*** Begin section ***

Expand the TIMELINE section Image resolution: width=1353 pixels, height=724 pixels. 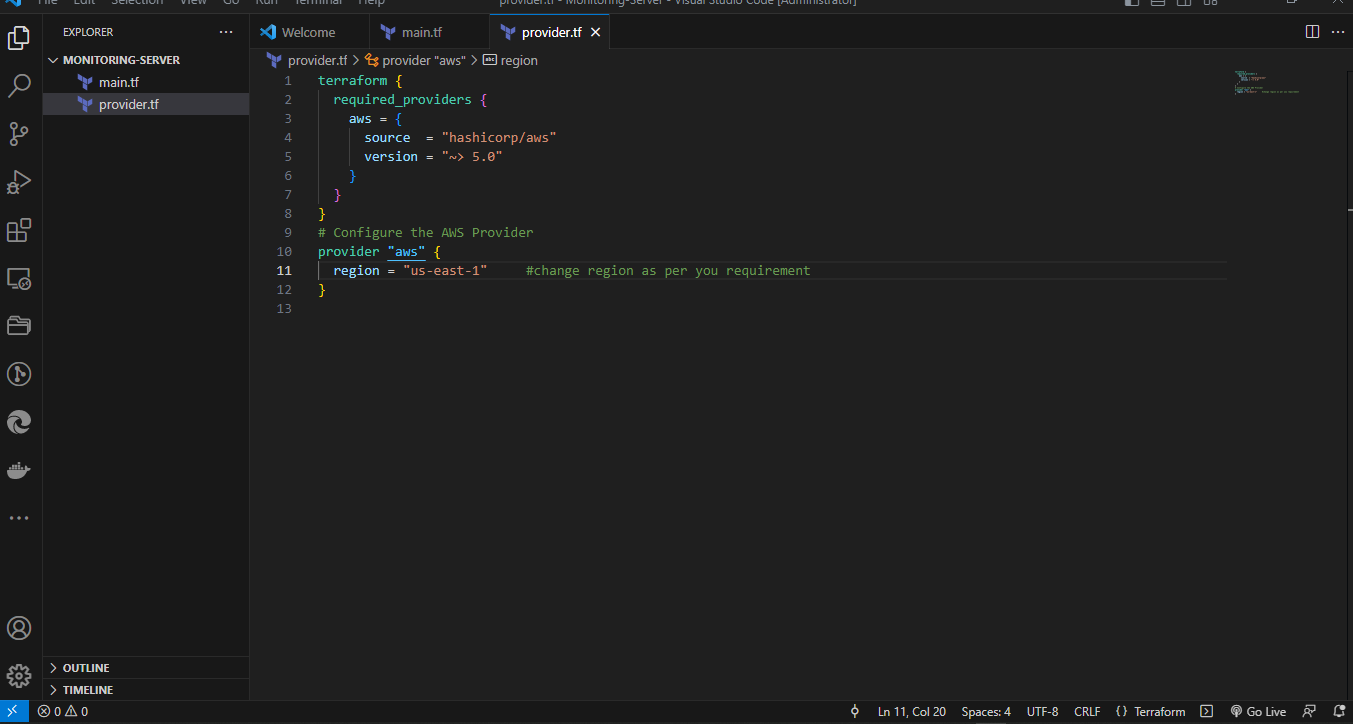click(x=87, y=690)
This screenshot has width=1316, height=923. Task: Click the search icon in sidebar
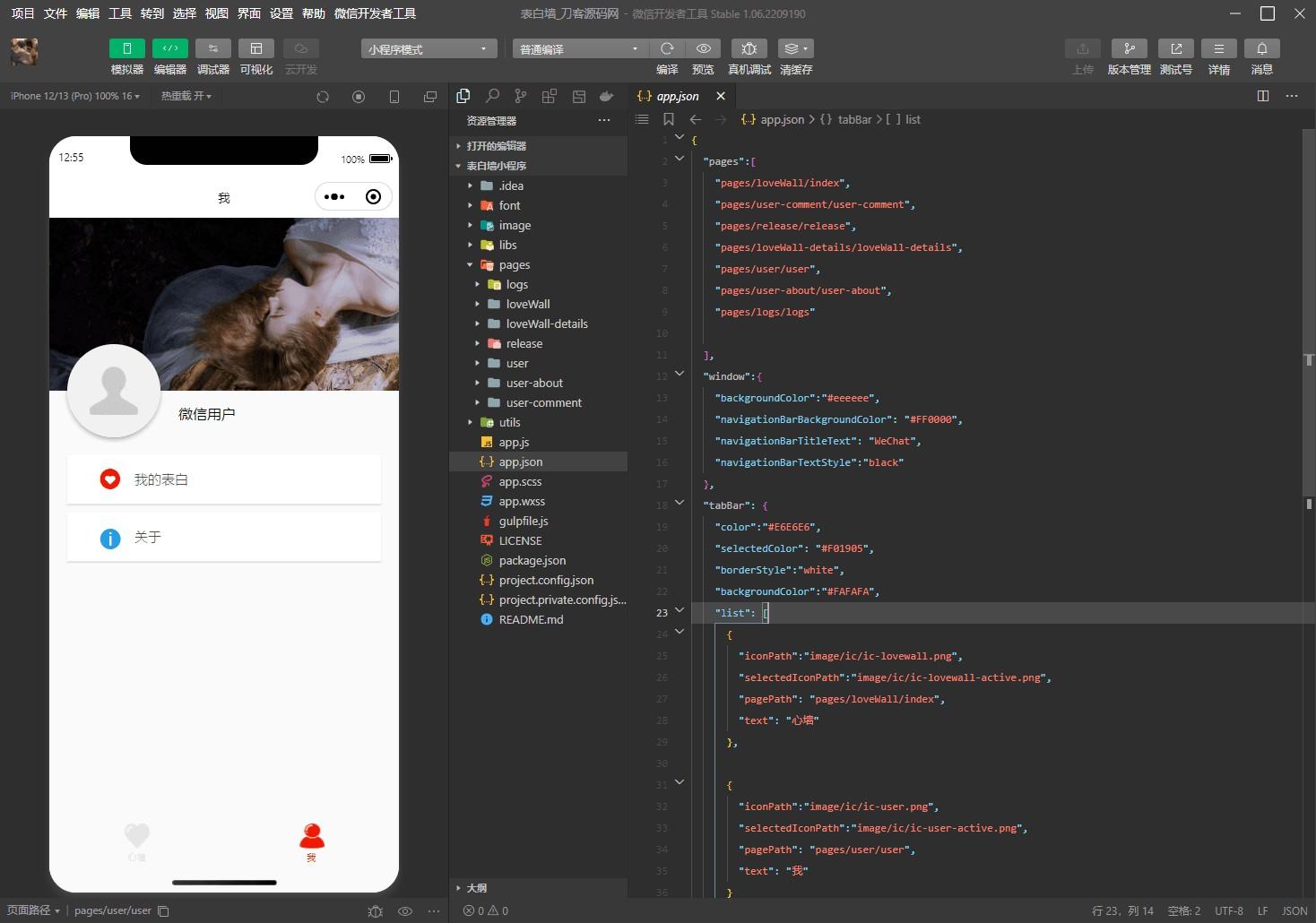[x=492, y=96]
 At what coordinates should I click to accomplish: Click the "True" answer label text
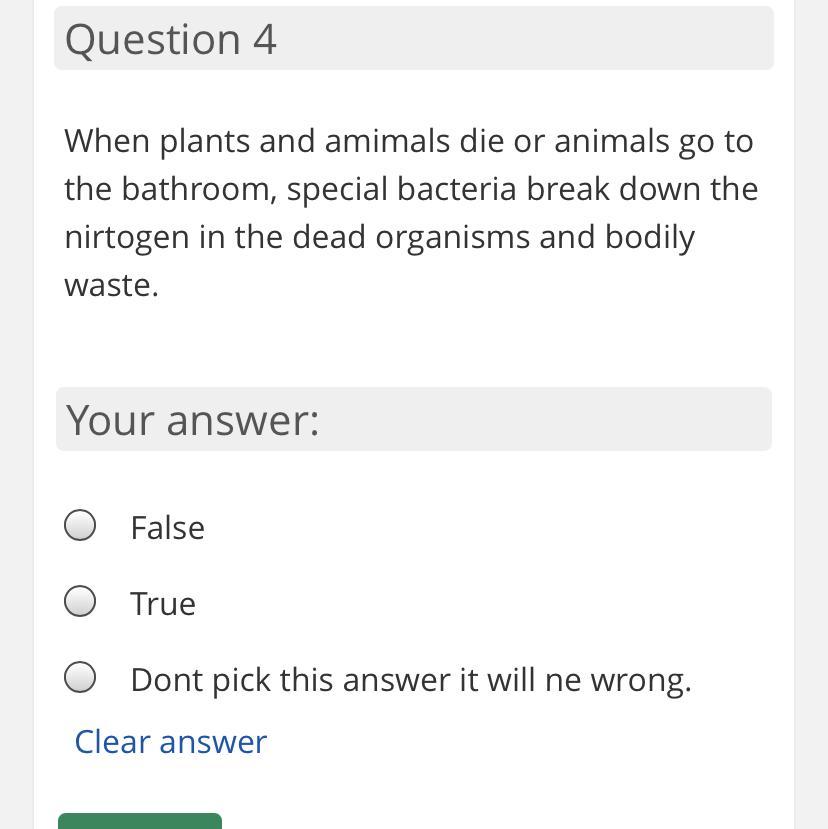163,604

*** End section ***
*** Begin section ***

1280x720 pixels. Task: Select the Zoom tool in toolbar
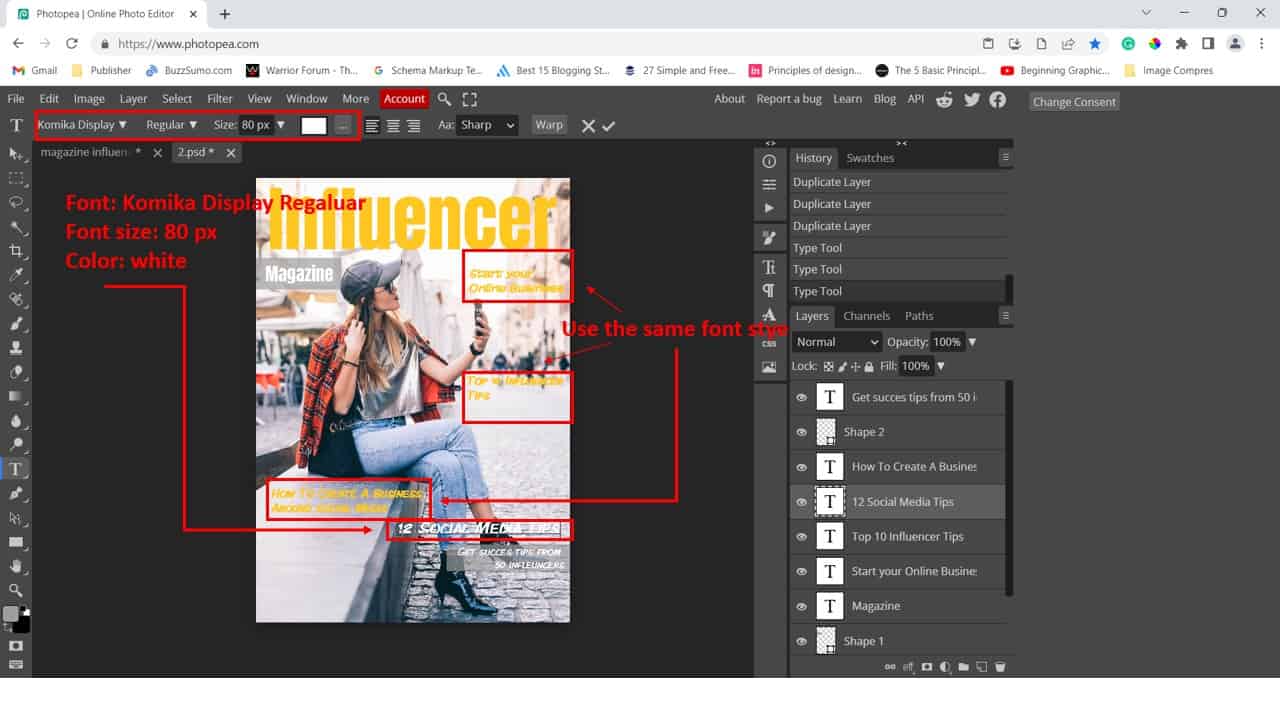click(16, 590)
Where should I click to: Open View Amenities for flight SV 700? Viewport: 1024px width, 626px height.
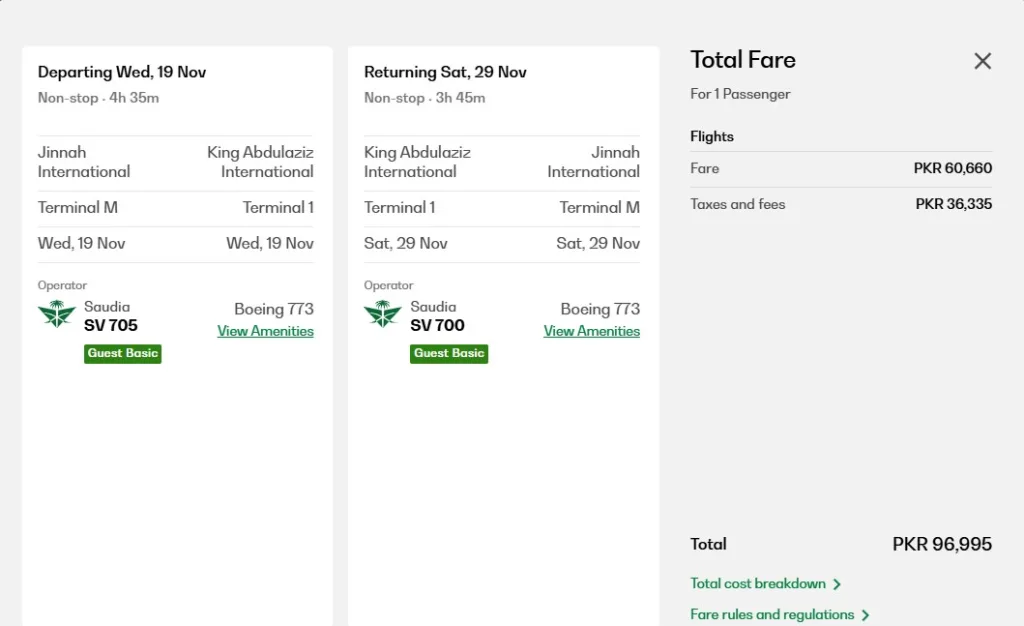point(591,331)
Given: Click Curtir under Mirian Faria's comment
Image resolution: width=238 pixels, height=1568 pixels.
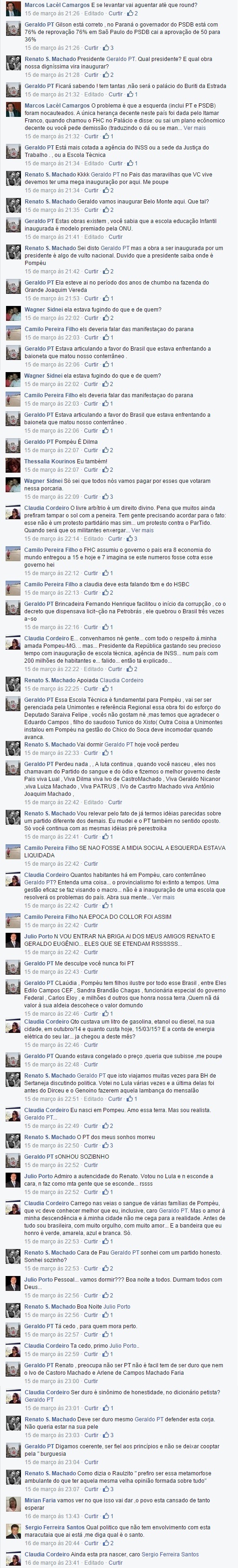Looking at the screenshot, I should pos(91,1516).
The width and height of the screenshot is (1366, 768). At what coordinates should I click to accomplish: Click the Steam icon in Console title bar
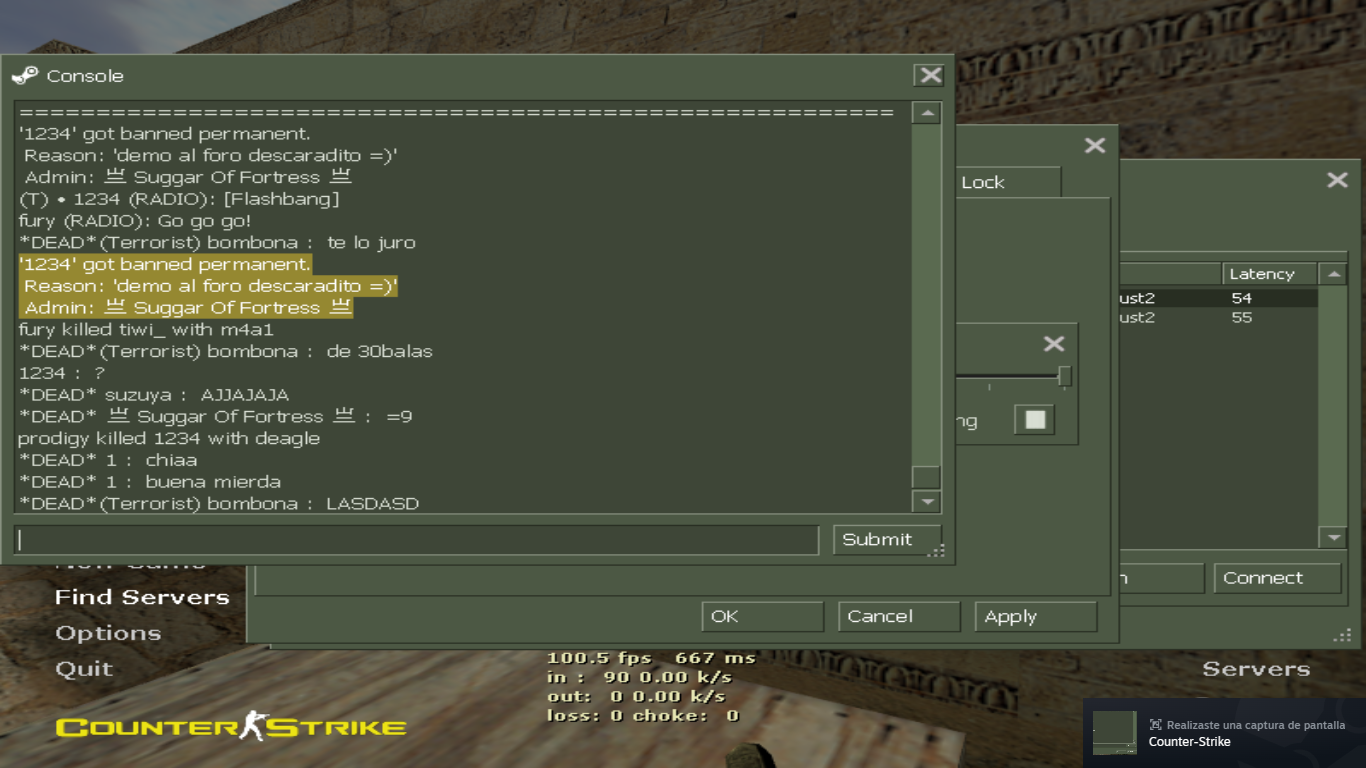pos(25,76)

*** End section ***

WHAT THIS TASK INVOLVES → In the listing above, find the line with "1280x720 pixels. Task: Select" and the line with "Given: Click Curtir". Copy exactly those lines and all between them, minus the images.

EXERCISE SOLUTION →
1280x720 pixels. Task: Select the Zoom tool in toolbar
click(16, 590)
Where should I click to: Open View Amenities for flight SV 700? Viewport: 1024px width, 626px height.
point(591,331)
Given: Click Curtir under Mirian Faria's comment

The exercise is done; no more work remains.